The sliding sleeve 16 may be connected to the bonnet 1 on one of its sides and to the housing 2 on an opposite side. The sliding sleeve 16 may be partially inserted into the housing 2. The length of the siding sleeve 16 may correspond to the valve stroke combined with the axial extension of the upper guiding and sealing portion 42. The siding sleeve 16 may comprise a threaded portion at its bottom-most position for screwing the sliding sleeve 16 to the housing 2. The outer protrusion 12 may be partially inserted into the housing 2. Figures 6a and 6b show sectional views of two embodiments similar to the one shown in figure 1. The valves are shown in their closed positions. The outer protrusion 12 extends only a short distance of less than the axial extension of the upper guiding and sealing portion 42. The outer protrusion 12 may be completely absent.
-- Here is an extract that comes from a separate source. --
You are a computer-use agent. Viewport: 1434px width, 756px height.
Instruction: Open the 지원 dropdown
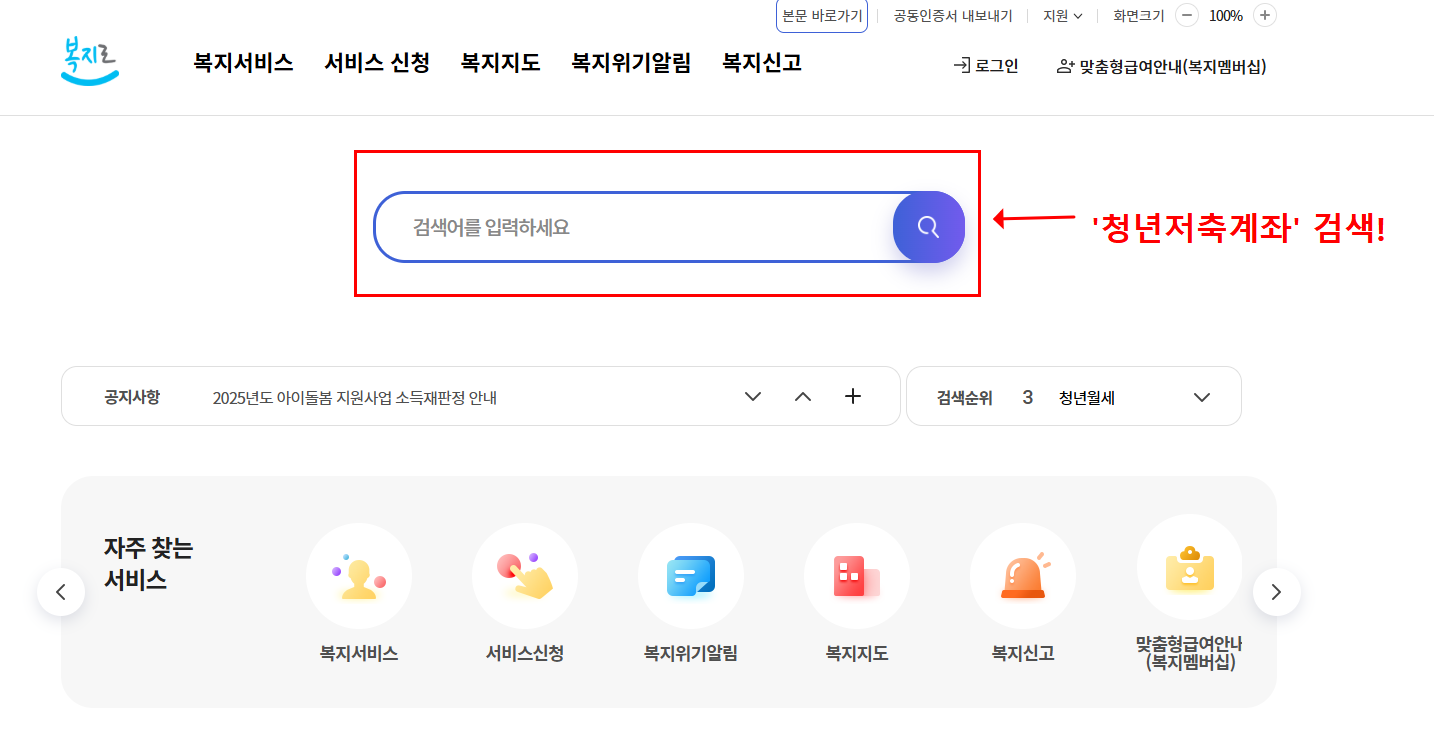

The bonnet 1 and the sliding sleeve 16 are not formed integrally. They may be welded to each other or connected otherwise. The sliding sleeve 16 may be partially inserted into the bonnet 1 or not inserted into the bonnet 1 at al. An outer cylindrical surface of the sliding sleeve 16 may be in close contact with the outer protrusion 12. A radially outermost portion 161 of the sliding sleeve 16 may be provided at an axially central position of the sliding sleeve 16. The radially outer portion 161 may protrude in a radial direction of the sliding sleeve 16 and/or may abut the housing 2. The radially outermost portion 161 may comprise a conical outer face 162, facing the bonnet 1. The sliding sleeve 16 may extend into the housing 2.

An inner face 13 of the sliding sleeve 16 may comprise a smaller diameter bottom portion 14 and a larger diameter upper portion 15. As in the case in the embodiments of figures 6a and 6b, a short conical portion 17 may or may not be provided between the smaller diameter bottom portion 14 and a larger diameter upper portion 15. Similarly, the larger diameter upper portion 15 may be non-cylindrical and may be conically shaped instead.

Figure 7 is a schematic view of a further embodiment of the invention. Here, the position of the seals 49’, 49” is inverted compared to the previously shown embodiments. At least one seal 49’, 49” is or exactly two seals 49’, 49” are fixedly coupled to the bonnet 1 instead of the upper guiding and sealing portion 42. The piston 4 comprises a smaller diameter bottom portion 14’ and an larger diameter upper portion 15’ at its upper guiding and sealing portion 42.

When the piston 4 is moved upwards towards an open position of the valve, the seals 49’, 49” are no longer in contact with the upper guiding and sealing portion 42. Rather, the smaller diameter bottom portion 14’ is situated close to the seals 49’, 49” but not in contact with the seals 49’, 49”. The seals 49’, 49” are therefore not compressed in open positions of the valve.

The invention may comprise any functional combination of features of the presently described embodiments.